Gas provides nearly one quarter of Australia’s total energy supply. Around 130,000 commercial businesses rely on gas, and it delivers 44% of Australia’s household energy to more than 6.5 million homes which use natural gas for hot water, domestic heating, or cooking.
Gas has lower greenhouse emissions than most other fuels, and the gas used in power generation has about half the emissions of the current electricity grid.
Even so, natural gas can do more to help Australia meet its carbon-reduction targets.
An industry document released last year, Gas Vision 2050, explains how new technologies such as biomethane and hydrogen can make that happen, by replacing conventional natural gas with low-emission alternative fuels.
Around the world
Worldwide, renewable natural gas is dominated by biomethane, which can be generated from organic materials and residues from agriculture, food production and waste processing.Modified from ADBA with permission
The top biomethane-producing countries include Germany, the UK, Sweden, France and the United States, and many others are planning to use renewable gas more widely.

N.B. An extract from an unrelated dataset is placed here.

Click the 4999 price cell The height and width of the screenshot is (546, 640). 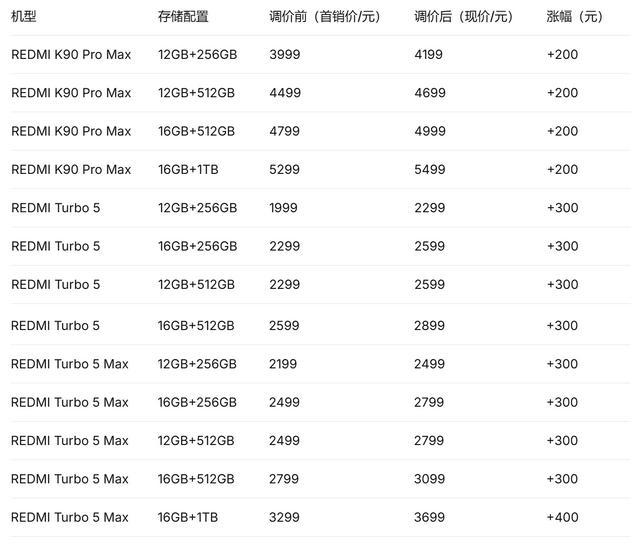coord(428,131)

A 2017 report suggests that renewable natural gas could meet 76% of Europe’s natural gas demand by 2050.
What is biomethane?
Biomethane is a clean form of biogas that is 98% methane. Also known as green gas, it can be used interchangeably with conventional fossil-fuel natural gas.

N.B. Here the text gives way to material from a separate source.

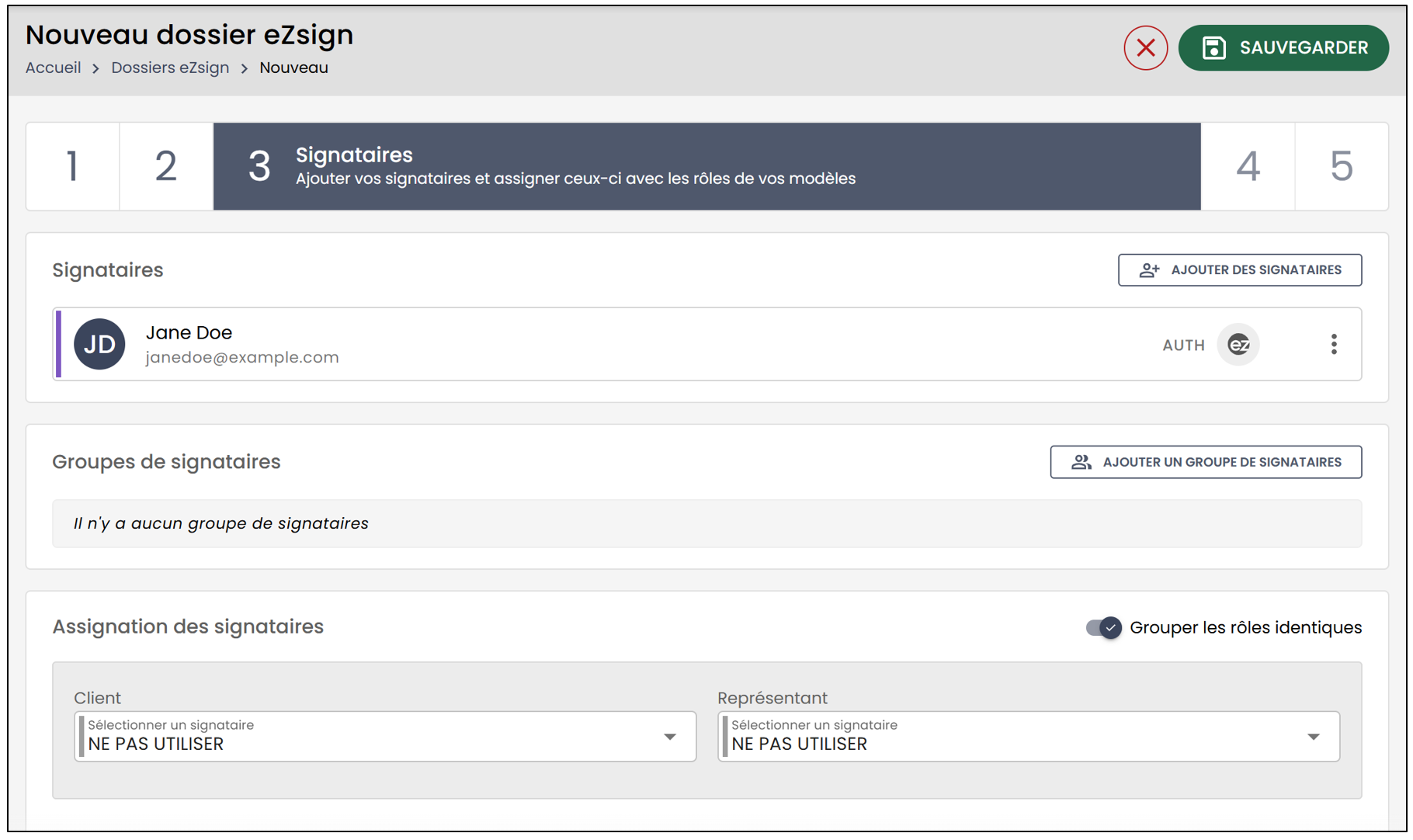Click the group icon in Ajouter un groupe
This screenshot has height=840, width=1413.
[1081, 463]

Biogas is a mixture of around 60% methane and 40% carbon dioxide, plus traces of other contaminants. Turning biogas into biomethane requires technology that scrubs out the carbon dioxide.
Biomethane’s benefits include:
- Net zero emissions
- Interchangeability with existing natural gas usage
- Ability to capture methane emissions from other processes such as landfill and manure production
- Potential economic opportunity for regional areas
- Generation of skilled jobs in planning, engineering, operating and maintenance of biogas and biomethane plants.

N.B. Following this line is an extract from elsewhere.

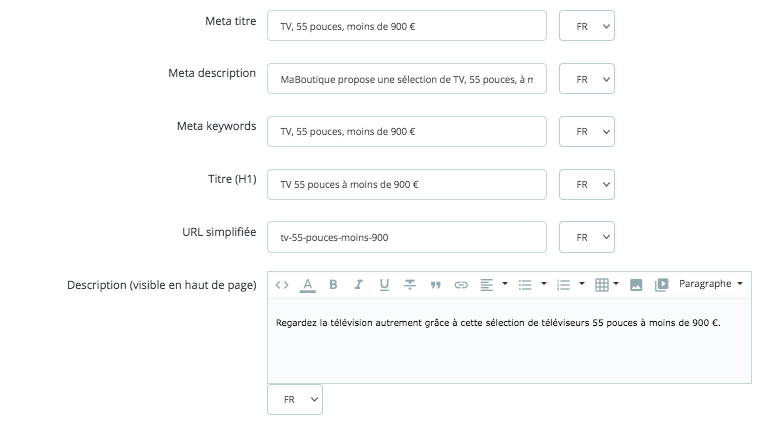Insert a blockquote
Screen dimensions: 784x423
coord(435,285)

Australia’s potential for biomethane
While Australia currently does not have any upgrading plants, the production of biomethane can provide a huge boost to Australia’s nascent biogas industry.
The main use for biogas in Australia is for electricity production, heat, and combined heat and power.
Australia’s biogas sector has more than 240 anaerobic digestion (AD) plants, most of which are associated with landfill gas power units and municipal wastewater treatment. They also include:
- about 20 agricultural AD plants, which use waste manure from piggeries
- about 18 industrial AD plants, which wastewater from red meat processing and rendering as feedstock for biogas production;
There is also manure from around one million head of cattle in feedlots, which is currently not used to produce biogas, but is stockpiled for use as fertiliser on agricultural land.CAE/USQ
There are untapped opportunities to produce biomethane using municipal sewage sludge, red meat processing waste, residues from breweries and distilleries, food waste, and poultry and cattle manure.
The Australian Renewable Energy Agency is currently supporting the Australian Biomass for Bioenergy (ABBA) project. The Australian Renewable Energy Mapping Infrastructure (AREMI) platform will map existing and projected biomass resource data from the ABBA project, alongside other parameters such as existing network and transport infrastructure, land-use capability, and demographic data.
This topic and many others related to biogas and bioenergy more widely will be discussed at this week’s Annual Bioenergy Australia conference.
Of course, biomethane is just one way in which Australia can make the transition to a low-emissions future. But as natural gas is already touted as a “transition fuel” to a low-carbon economy, these new technologies can help ensure that existing gas infrastructure can still be used in the future.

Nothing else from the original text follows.